Je voudrais juste que vus e dnniez votre avis. Sur ce commentaire composé qui porten sur un petit passage du "Colnel Chabert".
L’extrait étudié sera un petit passage du livre « Le Colonel Chabert » écrit par le célèbre écrivain Honoré de Balzac (20 Mai 1799 - 18 Août 1850) et parue en ?? ? . C’était un écrivain français de la première moitié du XIXeme siècle. Dans un premier temps, sera étudié la comparaison à un objet du Colonel Chabert et dans un second temps, sa comparaison à un zombie.
Cette partie sera exclusivement réservée à étudier la manière dont Balzac présente le Colonel comme un objet. On voit que l’auteur présente son personnage comme un objet, comme une statut car il dit « Le Colonel Chabert était aussi parfaitement immobile que peut l’être une figure de cire de ce cabinet de Curtius… » . Il veut bien montrer qu’il ressemble plus à un objet qu’a un humain en utilisant cette comparaison qui le dévalorise.
L’effet de la misère qu’il a ressentit toutes ces années à cause de cette guerre et des multiples choses qu’il a enduré se ressent sur le Colonel. En effet, il est d’abord comparé à « une figure de cire », ensuite à « …De la nacre sale… » puis, pour accentuer cette dévalorisation, son visage est « livide et en lame de couteau… ». Balzac cherche bien à insister sur ces comparaisons.
Il fait ensuite référence à un tableau de Rembrandt. En effet, Balzac dit ensuite « L’ombre cachait si bien le corps (…) qu’un homme aurait pu prendre cette vieille silhouette due au hasard, ou pour un portrait de Rembrandt. ». L’auteur compare le Colonel à toute sorte d’objet dévalorisant.
Enfin, pour bien représenter son personnage comme un objet sans aucun valeur, Balzac veut faire disparaître le peu de vie qu’il reste en Chabert « Enfin l’absence de tout mouvement dans le corps, de toute chaleur dans le regard… » Il veut vraiment le comparé à quelque chose d’inanimés, détruit par le temps.
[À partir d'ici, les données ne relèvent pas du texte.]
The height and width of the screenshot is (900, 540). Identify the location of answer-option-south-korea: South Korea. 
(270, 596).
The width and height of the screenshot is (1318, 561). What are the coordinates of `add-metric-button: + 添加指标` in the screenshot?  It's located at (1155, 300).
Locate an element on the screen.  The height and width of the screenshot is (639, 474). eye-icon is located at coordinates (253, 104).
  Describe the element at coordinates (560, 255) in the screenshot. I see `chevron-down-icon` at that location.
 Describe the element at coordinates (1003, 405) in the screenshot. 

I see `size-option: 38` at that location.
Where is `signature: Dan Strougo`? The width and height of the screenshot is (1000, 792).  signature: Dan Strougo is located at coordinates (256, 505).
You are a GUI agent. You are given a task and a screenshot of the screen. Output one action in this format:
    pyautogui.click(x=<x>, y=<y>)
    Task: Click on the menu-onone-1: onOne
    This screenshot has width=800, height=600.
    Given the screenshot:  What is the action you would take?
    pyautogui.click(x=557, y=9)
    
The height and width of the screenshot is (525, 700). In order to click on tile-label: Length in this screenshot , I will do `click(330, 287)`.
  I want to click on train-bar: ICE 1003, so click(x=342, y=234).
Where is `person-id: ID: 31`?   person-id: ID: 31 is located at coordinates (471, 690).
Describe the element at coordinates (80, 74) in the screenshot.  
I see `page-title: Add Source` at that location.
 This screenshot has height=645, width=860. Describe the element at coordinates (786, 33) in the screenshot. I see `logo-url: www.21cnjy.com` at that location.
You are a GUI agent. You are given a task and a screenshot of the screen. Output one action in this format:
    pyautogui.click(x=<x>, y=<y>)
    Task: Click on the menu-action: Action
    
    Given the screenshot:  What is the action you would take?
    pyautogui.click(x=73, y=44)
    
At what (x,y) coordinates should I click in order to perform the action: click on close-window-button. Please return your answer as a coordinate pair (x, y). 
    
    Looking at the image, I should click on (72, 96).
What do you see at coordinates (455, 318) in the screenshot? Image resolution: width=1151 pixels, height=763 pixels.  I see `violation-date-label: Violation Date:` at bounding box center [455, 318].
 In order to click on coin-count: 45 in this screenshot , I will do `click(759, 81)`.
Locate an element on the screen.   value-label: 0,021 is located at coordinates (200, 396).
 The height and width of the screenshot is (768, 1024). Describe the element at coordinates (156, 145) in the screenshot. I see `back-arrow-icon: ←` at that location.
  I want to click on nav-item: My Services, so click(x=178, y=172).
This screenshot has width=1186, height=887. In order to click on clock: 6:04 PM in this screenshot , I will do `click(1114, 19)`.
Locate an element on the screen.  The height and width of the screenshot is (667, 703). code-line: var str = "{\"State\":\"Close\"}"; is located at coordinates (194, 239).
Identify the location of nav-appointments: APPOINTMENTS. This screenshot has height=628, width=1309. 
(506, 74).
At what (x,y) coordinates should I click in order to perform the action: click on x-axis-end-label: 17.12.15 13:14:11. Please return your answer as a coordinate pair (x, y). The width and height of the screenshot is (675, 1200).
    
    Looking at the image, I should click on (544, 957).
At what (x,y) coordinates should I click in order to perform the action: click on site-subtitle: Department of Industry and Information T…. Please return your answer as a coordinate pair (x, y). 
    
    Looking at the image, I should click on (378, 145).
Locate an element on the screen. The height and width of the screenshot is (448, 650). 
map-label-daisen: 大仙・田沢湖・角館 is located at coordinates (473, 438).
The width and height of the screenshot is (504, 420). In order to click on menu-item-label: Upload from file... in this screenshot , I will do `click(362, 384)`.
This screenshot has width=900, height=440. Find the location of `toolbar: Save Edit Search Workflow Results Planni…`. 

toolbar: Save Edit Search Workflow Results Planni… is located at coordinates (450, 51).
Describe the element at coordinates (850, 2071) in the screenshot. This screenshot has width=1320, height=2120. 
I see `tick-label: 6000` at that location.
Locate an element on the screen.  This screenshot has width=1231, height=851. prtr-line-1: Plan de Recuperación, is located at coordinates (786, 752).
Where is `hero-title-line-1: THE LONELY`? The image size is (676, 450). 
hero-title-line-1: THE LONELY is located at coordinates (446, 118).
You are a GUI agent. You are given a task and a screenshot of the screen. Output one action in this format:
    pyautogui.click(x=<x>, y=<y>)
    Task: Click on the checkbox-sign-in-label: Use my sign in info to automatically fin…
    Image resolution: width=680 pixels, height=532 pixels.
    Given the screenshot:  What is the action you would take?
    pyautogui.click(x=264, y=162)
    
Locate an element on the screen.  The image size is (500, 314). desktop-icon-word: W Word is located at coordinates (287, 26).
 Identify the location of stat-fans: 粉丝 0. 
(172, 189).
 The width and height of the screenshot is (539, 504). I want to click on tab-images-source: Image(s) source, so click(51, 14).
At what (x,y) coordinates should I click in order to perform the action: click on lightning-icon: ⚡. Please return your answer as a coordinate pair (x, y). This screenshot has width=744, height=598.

Dans cette partie, la comparaison de Chabert à un zombie sera mise en valeur. Chabert est souvent comparé à un personnage fantastique comme le zombie comme on peut le voir dans plusieurs passage comme « Cette immobilité n’aurait peut-être pas été un sujet d’étonnement, si elle n’eût complété le spectacle surnaturel que présentait l’ensemble du personnage. » ; « Le vieux soldat était sec et maigre. » ; « Le visage, pâle (…) semblait mort ».
Le Colonel, par cette description est montré comme un zombie, un mort vivant revenu du monde des morts. Il est d’abord un vieux soldat, maigre et sec, et il devient un cadavre comme le montre cette phrase « Cette effet bizarre (…) faisait ressortir, par la brusquerie du contraste, les rides blanches, les sinuosités froides, le sentiment décoloré de cette physionomie cadavéreuse. » La comparaison à un cadavre accentue cet effet de zombie que produit le Colonel.
Enfin, Balzac fait une ultime comparaison qui décrit le plus Chabert comme un zombie « L’aspecte de cette sublime horreur dont les moindre mérite était de ressembler à ces fantaisies que les peintres s’amusent à dessiner au bas de leurs pierres lithographiques en causant avec leurs amis. » Cette comparaison est la plus grande pour bien montrer l’aspect détruit par toute ces années de dur souffrance et à cause de la guerre.
Balzac veut nous présenter ce personnage comme un objet tout d’abord, puis comme un zombie pour bien représenter toute les choses qu’il a dû endurer. L’auteur montre que ce personnage, autrefois grand, glorieux, et sans doute beau, marié et riche avec un rang élevé, a tout perdu et ne ressemble plus à rien.